Hier wird einmal mehr sichtbar, dass Berufstätigkeit bei Frauen in Ostdeutschland auch mehr als 30 Jahre nach der politischen Wende noch eher als selbstverständlich wahrgenommen wird als im Westen des Landes. Doch Berufstätigkeit bedeutet nicht immer, ein auskömmliches Gehalt zu beziehen. Gerade Frauen arbeiten oft in Teilzeitmodellen, um Familie und Job unter einen Hut zu bekommen. Auch das ist nichts Neues, in Zeiten des Fachkräftemangels aber zunehmend mehr als ein privates Problem. Und es ist ein Thema, das aktuell noch unter einem anderen Gesichtspunkt diskutiert wird, dem des Entgelttransparenzgesetzes. Es soll eigentlich für gleiche Bezahlung von Frauen und Männern sorgen. Doch das funktioniert längst noch nicht so wie angedacht. Andrea Jochmann-Döll, Elisa Rabe und Johannes Specht haben die erst im März verabschiedete EU-Richtlinie für das Wirtschafts- und Sozialwissenschaftliche Institut (WSI) untersucht und gleich mehrere Probleme festgestellt.

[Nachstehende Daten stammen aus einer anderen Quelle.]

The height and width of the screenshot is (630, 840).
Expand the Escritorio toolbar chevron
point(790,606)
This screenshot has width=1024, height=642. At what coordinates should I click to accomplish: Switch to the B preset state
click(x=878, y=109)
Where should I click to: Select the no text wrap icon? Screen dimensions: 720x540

Drei Jahre Zeit zur Umsetzung

So besteht zum Beispiel die Verpflichtung, Auskunft über die Verdienste zu geben, nach aktuellem deutschen Recht nur für Unternehmen mit mehr als 200 Beschäftigten. Die EU-Richtlinie sieht hier keinerlei Größenbeschränkungen vor. Sie legt außerdem fest, dass bereits Bewerberinnen und Bewerber Anspruch auf entsprechende Informationen zum Einstiegsgehalt von Männern und Frauen in gleicher Position haben müssen.Wer jetzt einen Gleichbehandlungsanspruch durchsetzen will, muss sich damit auf eine Vergleichsgruppe von mindestens sechs Personen des anderen Geschlechts zu beziehen, die ähnliche Tätigkeiten ausüben. Die neue Richtlinie schafft auch hier Erleichterung. Demnach könnten künftig sogar Personen als Vergleich dienen, die nicht mehr im entsprechenden Unternehmen arbeiten.

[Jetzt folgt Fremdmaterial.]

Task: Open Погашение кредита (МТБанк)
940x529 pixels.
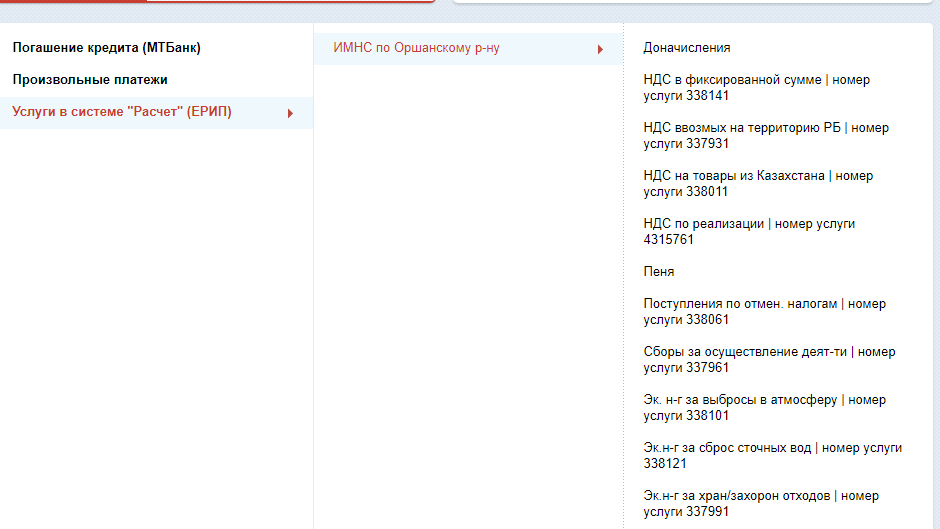Action: [113, 48]
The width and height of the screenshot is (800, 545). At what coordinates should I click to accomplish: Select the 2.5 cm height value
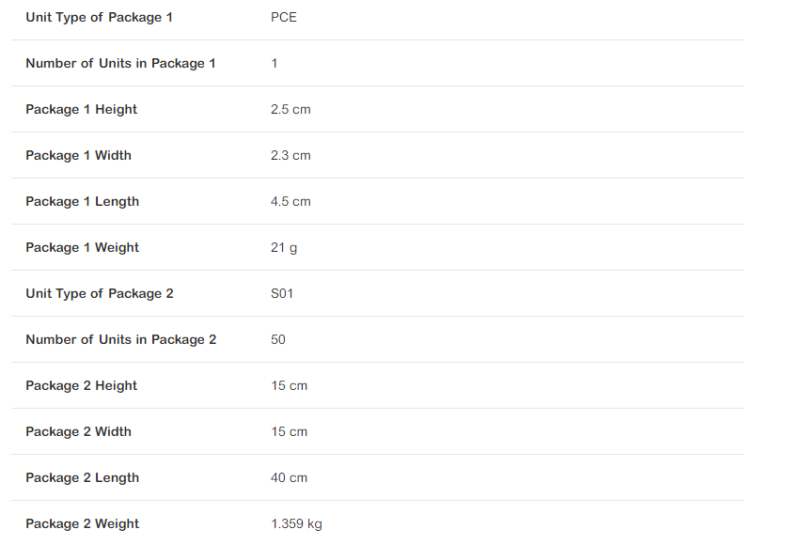pyautogui.click(x=290, y=109)
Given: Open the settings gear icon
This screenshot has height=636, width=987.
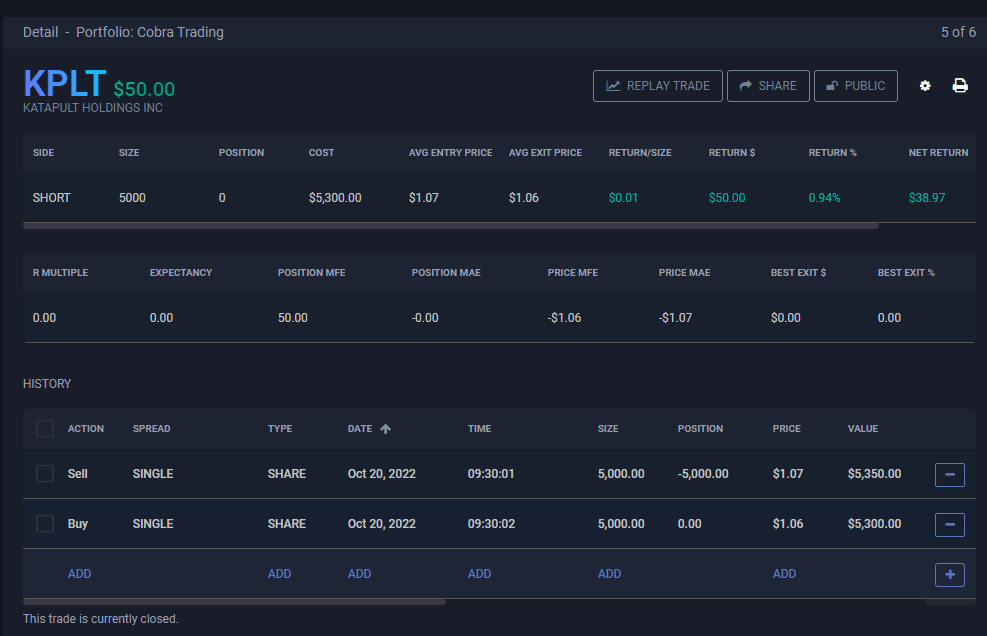Looking at the screenshot, I should point(925,86).
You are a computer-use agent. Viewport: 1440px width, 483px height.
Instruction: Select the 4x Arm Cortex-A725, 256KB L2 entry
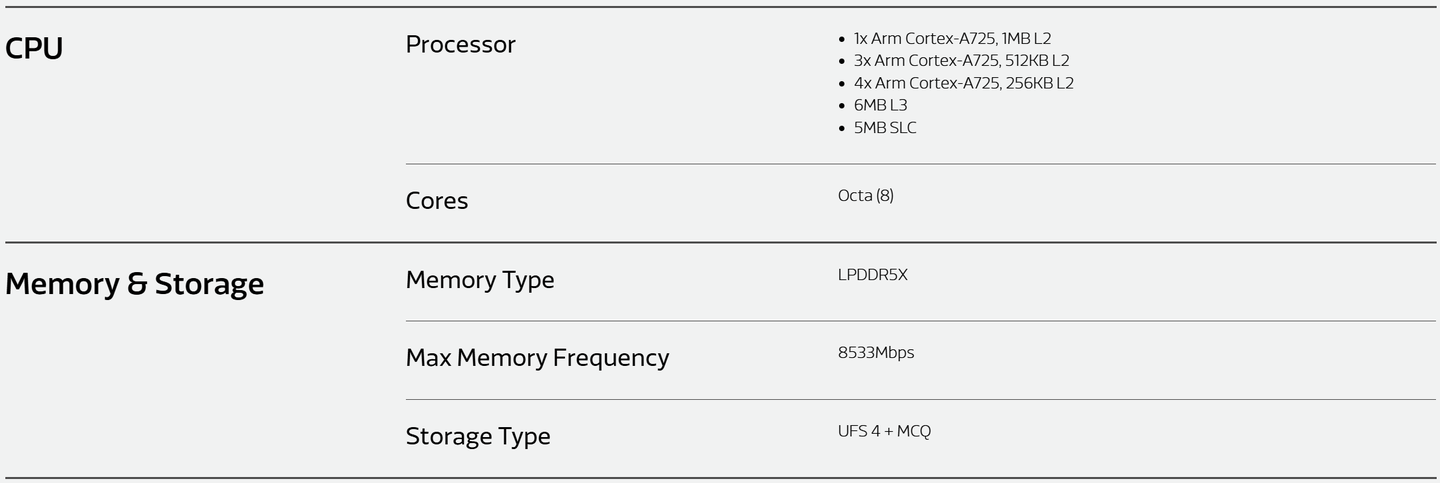click(x=963, y=83)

Vielleicht noch wichtiger: betroffenen Beschäftigten wird die Beweislast von den Schultern genommen. Die Geschäftsführung muss ihrerseits beweisen, dass die firmeninterne Entlohnung diskriminierungsfrei organisiert ist. Im Zweifel ist Schadensersatz fällig. Was mit Blick auf die überfällige Lohngerechtigkeit nach einem wichtigen Schritt nach vorn klingt, beinhaltet in der Umsetzung aber noch Fallstricke. So ist zum einen der Gesetzgeber gefragt, wenn es darum geht, EU-Richtlinie und deutsche Gesetze in Einklang zu bringen. Aber auch auf die Gewerkschaften dürfte neue Arbeit zukommen. So haben Beschäftigte das Recht, bei unzutreffender oder unvollständiger Information „zusätzliche und angemessene Klarstellungen und Einzelheiten“ zu verlangen, so die Fachleute in der WSI-Studie. Innerbetriebliche, vielleicht auch juristische Auseinandersetzungen könnten eine Folge sein.

Zumindest die Gesetzeshüter haben noch ein wenig Aufschub. Die Entgelttransparenz-Richtlinie muss erst innerhalb von drei Jahren in deutsches Recht umgesetzt werden.